Наша деревня, совершенно точно, не была языческим раем, и мы не были сверхсознательными, не демонстрировали чудеса терпимости. Это просто был образ жизни. Мы, конечно, выполняли свою долю нарушений закона. Убийства, поджоги, кражи, изнасилования устойчиво накапливались с течением лет. Тихие кровосмешения процветали там, где были плохие дороги; некоторые предпочитали утешаться с животными; и, конечно, имела место дружба между мужчинами и мальчиками. Такие пары порой встречались в полях, где они гуляли, как любовники. Пьянство, скотство и разъедающая скука — вот причины большинства преступлений. Деревня не одобряла и не осуждала никого, и никогда не доносила властям. Иногда провинившимся задавали чертей, издевались и позорили, но их проступки поглощала местная среда, и их наказание ограничивалось рамками прихода.

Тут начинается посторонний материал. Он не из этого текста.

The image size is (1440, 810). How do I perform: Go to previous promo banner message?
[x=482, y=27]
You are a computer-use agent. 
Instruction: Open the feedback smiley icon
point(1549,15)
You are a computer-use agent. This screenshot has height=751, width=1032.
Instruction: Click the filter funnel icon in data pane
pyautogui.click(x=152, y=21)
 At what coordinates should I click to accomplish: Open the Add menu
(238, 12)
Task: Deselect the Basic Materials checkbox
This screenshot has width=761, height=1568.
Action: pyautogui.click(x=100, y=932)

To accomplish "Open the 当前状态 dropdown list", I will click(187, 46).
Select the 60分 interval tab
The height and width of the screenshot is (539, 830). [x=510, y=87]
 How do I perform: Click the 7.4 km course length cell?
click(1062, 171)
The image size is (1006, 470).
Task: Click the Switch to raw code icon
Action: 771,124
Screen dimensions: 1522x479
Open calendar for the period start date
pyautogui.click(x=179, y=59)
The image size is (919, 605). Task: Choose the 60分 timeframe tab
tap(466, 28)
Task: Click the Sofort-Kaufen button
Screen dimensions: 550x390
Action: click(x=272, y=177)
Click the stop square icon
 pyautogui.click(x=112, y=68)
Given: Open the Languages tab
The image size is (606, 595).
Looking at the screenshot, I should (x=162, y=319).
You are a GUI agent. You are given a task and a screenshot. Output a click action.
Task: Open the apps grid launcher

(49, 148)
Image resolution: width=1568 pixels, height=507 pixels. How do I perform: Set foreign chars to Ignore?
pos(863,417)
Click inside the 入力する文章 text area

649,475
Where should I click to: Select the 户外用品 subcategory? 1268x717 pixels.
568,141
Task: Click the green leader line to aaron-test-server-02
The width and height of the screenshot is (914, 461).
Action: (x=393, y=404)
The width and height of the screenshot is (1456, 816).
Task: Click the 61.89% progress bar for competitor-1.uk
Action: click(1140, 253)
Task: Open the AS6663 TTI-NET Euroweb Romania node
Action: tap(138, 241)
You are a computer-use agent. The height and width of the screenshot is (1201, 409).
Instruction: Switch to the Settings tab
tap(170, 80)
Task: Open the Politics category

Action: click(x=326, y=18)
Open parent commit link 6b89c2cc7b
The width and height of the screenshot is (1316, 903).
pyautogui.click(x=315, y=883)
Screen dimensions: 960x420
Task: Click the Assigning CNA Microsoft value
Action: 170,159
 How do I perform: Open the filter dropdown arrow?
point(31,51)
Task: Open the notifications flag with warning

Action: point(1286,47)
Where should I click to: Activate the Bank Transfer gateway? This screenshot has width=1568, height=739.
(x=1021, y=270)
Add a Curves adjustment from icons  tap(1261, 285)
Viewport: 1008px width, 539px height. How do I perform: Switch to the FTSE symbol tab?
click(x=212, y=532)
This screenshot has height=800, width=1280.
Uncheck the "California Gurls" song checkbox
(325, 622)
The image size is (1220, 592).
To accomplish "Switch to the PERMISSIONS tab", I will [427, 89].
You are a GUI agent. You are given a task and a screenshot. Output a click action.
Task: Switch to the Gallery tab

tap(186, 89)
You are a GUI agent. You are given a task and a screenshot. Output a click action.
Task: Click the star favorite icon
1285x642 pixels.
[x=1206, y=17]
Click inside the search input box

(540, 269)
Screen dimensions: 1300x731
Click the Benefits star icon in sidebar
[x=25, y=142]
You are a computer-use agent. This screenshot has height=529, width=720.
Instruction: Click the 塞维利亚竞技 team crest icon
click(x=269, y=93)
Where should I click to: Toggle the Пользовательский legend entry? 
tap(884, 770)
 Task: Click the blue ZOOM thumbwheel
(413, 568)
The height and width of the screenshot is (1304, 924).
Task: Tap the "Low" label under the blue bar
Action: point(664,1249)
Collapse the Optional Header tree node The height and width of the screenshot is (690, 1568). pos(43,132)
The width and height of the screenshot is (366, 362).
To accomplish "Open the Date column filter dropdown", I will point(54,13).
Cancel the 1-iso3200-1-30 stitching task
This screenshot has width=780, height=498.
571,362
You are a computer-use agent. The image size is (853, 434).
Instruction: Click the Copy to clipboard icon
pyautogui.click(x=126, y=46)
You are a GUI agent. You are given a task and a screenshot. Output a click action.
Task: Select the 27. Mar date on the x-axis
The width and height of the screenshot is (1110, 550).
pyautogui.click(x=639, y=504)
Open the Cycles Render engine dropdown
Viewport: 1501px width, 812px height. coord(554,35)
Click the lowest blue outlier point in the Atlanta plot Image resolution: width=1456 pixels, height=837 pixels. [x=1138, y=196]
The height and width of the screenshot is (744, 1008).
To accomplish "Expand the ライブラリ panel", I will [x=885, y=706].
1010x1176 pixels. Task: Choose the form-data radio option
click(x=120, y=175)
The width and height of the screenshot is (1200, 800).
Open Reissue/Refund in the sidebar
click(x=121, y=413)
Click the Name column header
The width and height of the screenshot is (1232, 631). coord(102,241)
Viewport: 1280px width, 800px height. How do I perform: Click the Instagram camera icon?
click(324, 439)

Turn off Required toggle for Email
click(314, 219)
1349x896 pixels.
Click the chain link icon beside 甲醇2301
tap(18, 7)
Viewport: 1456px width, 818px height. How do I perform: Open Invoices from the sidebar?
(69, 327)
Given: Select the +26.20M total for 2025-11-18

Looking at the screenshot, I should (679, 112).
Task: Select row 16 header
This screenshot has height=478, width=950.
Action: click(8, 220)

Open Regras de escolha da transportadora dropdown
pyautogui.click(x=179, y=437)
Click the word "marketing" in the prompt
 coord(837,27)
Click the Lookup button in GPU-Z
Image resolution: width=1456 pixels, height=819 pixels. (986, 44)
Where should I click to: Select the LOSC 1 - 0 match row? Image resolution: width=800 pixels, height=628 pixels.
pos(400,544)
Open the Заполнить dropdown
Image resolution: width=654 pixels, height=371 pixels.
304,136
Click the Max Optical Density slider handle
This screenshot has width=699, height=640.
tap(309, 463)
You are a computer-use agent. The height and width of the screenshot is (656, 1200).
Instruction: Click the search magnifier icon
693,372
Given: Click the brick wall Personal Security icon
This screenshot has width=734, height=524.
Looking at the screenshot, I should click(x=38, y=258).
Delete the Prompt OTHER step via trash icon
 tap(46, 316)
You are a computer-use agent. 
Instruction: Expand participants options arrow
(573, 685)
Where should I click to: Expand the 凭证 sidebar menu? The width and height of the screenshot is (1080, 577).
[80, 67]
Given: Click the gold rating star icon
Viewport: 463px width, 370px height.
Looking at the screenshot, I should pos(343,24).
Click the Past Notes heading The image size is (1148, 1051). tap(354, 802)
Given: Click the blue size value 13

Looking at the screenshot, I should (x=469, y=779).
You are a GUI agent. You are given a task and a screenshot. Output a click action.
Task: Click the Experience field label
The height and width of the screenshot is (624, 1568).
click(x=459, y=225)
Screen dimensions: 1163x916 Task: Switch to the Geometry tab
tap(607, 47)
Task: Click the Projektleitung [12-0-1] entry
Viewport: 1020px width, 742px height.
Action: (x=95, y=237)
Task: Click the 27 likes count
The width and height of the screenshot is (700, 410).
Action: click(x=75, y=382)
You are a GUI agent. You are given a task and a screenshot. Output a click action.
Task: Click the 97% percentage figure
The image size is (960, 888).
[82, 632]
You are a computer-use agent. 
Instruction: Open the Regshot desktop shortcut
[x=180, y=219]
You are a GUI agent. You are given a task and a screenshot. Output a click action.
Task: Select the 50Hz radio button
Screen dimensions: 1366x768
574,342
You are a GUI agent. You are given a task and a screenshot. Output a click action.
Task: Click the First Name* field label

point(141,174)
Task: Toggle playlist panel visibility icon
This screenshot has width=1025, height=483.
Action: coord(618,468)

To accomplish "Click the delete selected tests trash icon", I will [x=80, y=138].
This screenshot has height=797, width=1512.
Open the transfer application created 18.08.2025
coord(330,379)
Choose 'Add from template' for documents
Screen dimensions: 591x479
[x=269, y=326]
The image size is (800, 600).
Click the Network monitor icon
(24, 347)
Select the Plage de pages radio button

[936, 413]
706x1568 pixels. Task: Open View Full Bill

Поэтому, когда, в свой час, я ощутил первый слабый мускусный запах сексуальности, моей проблемой стал не вопрос виновности и не вопрос сокрытия, а только вопрос проникновения в проблему. Раннее исследование распростертого тела Джо было изучением карт в одиночку. Ориентиры ее тела открыли путь, по которому нужно идти, потом их сложили и отставили в сторону. Вскоре я встретился в пути с другими путешественниками. Все мы шли в одном направлении. Естественно, они приняли меня, мальчики и девочки моих лет, и мы вместе вступили в мудреный лес чувственности. Дневной свет и полное отсутствие стыдливости освещали наши действия. Берег и кустарник были нашими артистическими уборными, и первоначально нас вело любопытство. Мы были неловкими, импульсивными, но никогда и ничего не делали исподтишка, защищенные тем, что знали друг друга много лет. И все мы находились в том зеленом возрасте, который не позволяет делать ничего дурного из-за полной пока неинформированности. Абсолютно невинные, мы были ненамного более реалистичны, чем мимы в своем искусстве.